Instruction: Copy the lines of material from the line with "You are a computer-use agent. The" to the line with "[x=11, y=42]", both included, without the pictures.

Extracted records:
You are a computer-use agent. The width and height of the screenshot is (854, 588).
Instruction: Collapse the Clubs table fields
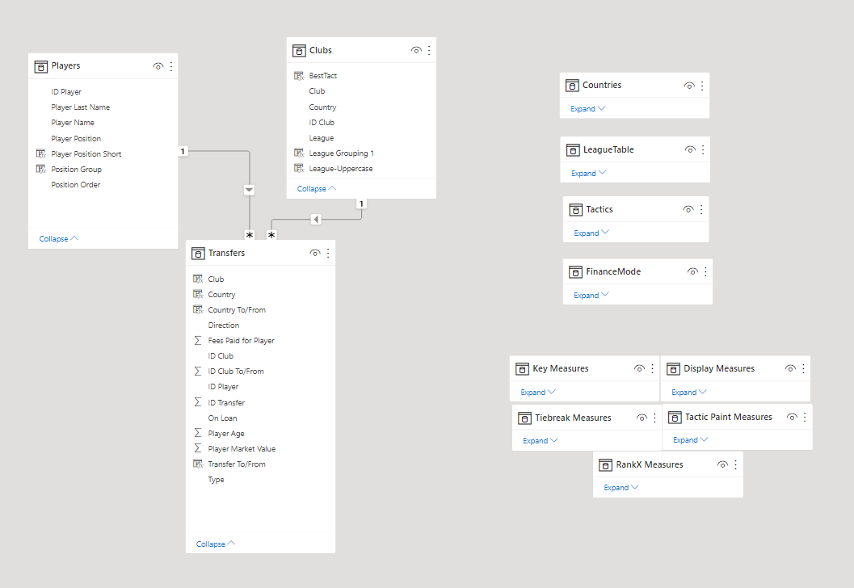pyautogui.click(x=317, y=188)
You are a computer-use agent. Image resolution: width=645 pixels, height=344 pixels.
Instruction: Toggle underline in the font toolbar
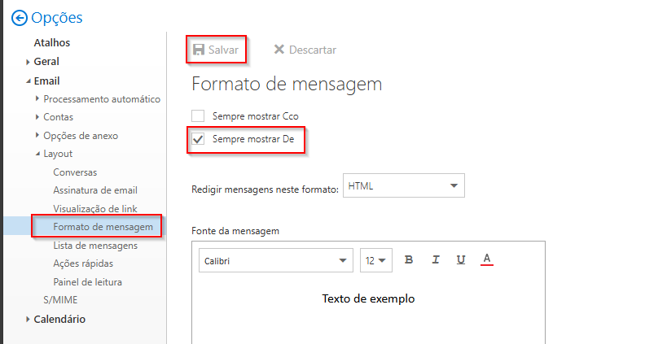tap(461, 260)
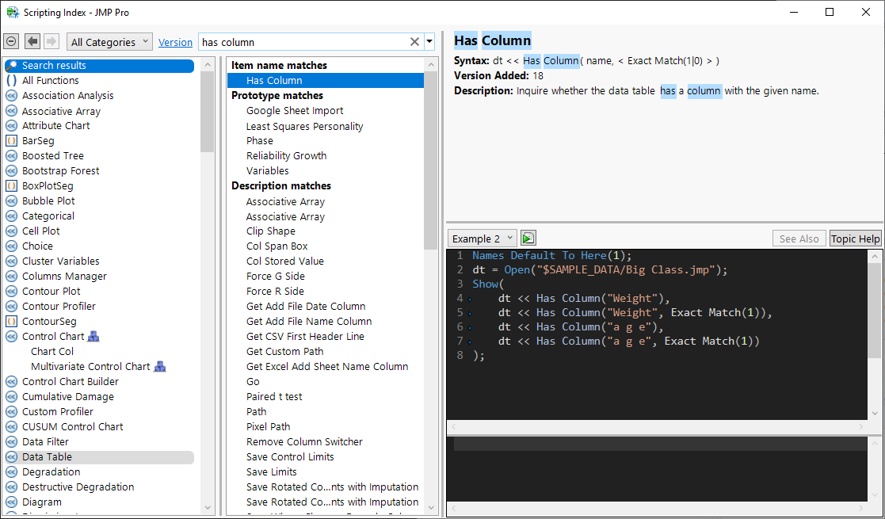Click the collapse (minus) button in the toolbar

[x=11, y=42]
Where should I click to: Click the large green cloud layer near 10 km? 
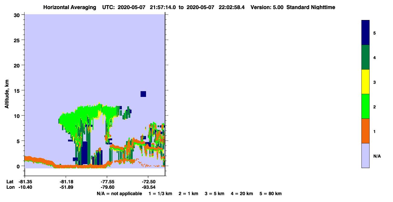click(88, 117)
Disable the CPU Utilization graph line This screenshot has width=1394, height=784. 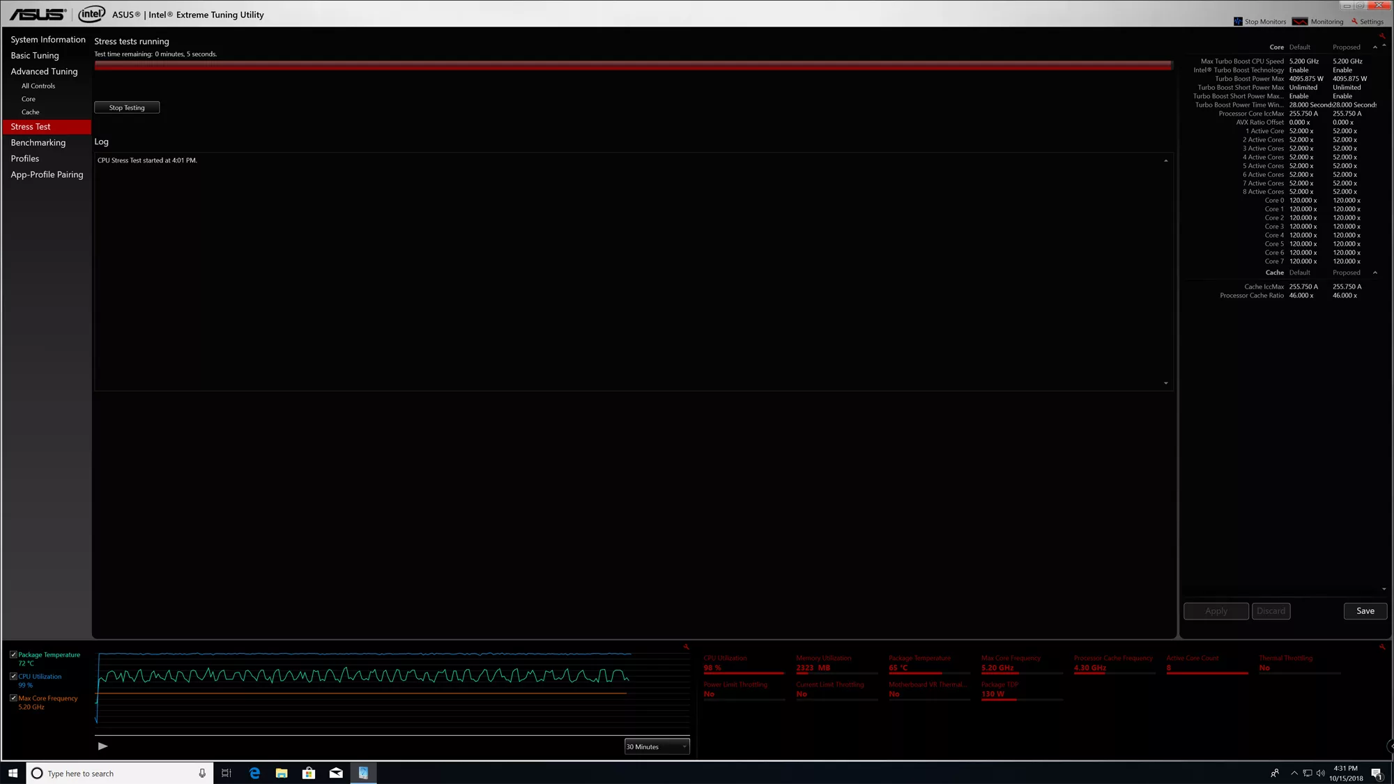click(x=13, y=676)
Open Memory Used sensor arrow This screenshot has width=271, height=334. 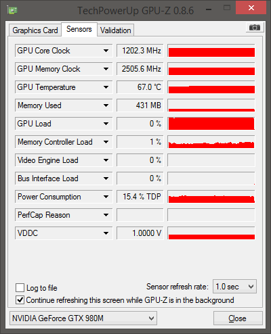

---

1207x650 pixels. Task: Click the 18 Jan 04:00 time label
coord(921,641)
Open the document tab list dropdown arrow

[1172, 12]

Solution for this task:
You are a computer-use agent. The width and height of the screenshot is (854, 588).
Instruction: Collapse the Clubs table fields
pyautogui.click(x=317, y=188)
You are a computer-use agent. Image resolution: width=645 pixels, height=344 pixels.
Instruction: Toggle underline in the font toolbar
tap(461, 260)
Click the collapse (minus) button in the toolbar

[x=11, y=42]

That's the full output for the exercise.